Stored data
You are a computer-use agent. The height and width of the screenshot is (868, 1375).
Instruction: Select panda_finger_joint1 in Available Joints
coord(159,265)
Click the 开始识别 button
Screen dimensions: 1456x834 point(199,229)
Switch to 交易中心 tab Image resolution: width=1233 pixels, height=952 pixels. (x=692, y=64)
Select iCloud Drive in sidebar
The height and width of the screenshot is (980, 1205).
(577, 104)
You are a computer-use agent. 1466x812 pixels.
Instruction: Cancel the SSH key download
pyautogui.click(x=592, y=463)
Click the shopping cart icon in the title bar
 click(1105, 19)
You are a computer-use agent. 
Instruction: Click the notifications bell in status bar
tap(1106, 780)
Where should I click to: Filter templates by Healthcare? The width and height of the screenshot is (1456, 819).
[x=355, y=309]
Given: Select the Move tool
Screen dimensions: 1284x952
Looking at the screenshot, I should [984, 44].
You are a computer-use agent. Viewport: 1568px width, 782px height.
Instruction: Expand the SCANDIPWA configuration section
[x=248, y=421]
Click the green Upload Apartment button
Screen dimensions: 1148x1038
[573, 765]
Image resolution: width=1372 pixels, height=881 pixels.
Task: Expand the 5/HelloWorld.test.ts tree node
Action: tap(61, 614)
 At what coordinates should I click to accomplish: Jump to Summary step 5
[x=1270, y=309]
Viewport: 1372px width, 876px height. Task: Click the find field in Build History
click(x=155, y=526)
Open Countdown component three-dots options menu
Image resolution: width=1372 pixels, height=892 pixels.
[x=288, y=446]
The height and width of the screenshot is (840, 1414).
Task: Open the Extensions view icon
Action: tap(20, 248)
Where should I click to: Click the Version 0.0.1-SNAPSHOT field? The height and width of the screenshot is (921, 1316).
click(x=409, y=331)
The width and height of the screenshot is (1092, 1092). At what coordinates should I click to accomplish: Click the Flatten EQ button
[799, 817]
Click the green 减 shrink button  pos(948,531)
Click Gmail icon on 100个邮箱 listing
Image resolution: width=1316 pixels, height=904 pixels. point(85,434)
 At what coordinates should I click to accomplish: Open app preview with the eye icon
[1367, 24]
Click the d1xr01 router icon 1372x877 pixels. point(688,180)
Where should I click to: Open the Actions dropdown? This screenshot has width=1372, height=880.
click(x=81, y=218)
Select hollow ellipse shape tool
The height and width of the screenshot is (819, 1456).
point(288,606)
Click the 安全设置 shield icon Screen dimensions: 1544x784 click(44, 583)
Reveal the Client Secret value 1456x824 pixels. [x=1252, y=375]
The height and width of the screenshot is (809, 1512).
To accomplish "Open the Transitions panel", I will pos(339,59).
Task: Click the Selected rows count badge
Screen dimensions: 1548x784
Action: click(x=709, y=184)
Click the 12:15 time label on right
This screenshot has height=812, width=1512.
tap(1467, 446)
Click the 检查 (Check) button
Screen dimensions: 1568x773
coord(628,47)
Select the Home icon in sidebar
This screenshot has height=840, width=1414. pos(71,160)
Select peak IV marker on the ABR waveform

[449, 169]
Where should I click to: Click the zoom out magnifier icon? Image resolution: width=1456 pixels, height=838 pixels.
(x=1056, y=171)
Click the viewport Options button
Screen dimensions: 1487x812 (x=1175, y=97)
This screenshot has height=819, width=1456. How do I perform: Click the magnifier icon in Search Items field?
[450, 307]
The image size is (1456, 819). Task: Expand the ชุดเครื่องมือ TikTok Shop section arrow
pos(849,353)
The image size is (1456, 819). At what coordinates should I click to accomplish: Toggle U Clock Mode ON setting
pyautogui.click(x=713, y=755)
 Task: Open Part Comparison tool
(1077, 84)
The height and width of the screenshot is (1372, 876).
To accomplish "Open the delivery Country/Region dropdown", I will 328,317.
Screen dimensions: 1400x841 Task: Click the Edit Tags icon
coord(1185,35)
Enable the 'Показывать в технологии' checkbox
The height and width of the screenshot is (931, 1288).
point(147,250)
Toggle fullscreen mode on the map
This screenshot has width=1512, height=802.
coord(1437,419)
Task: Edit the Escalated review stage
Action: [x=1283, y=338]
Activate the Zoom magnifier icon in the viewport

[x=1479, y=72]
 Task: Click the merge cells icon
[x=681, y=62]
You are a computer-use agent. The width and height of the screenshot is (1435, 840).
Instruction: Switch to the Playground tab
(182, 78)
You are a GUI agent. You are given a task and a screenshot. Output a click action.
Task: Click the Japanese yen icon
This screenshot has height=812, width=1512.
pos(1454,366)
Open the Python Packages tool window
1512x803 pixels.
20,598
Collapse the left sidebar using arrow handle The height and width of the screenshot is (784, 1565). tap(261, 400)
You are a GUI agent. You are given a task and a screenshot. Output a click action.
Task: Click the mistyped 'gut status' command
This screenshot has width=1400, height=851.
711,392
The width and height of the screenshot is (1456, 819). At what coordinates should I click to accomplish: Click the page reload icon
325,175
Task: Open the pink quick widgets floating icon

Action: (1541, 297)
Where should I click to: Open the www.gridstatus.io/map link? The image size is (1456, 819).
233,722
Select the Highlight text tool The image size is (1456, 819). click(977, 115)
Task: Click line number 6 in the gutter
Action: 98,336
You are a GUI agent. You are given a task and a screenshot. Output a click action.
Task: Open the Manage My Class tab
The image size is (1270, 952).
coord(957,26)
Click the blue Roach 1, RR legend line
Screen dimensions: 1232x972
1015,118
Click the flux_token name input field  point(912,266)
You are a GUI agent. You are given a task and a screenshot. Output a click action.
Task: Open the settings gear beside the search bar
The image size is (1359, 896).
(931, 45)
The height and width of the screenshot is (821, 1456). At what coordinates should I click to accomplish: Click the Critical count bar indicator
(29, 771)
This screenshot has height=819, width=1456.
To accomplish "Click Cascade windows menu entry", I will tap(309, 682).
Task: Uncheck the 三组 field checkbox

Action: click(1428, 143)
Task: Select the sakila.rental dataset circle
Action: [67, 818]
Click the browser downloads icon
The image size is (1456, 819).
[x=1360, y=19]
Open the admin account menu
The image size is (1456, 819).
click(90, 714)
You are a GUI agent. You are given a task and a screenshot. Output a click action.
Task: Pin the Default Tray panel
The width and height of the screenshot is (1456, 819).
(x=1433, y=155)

INSTRUCTIONS TO FOLLOW
Which lines of the data include the string "green"? Copy each of them.

EXERCISE OUTPUT
Click the green Upload Apartment button
Click the green 减 shrink button  pos(948,531)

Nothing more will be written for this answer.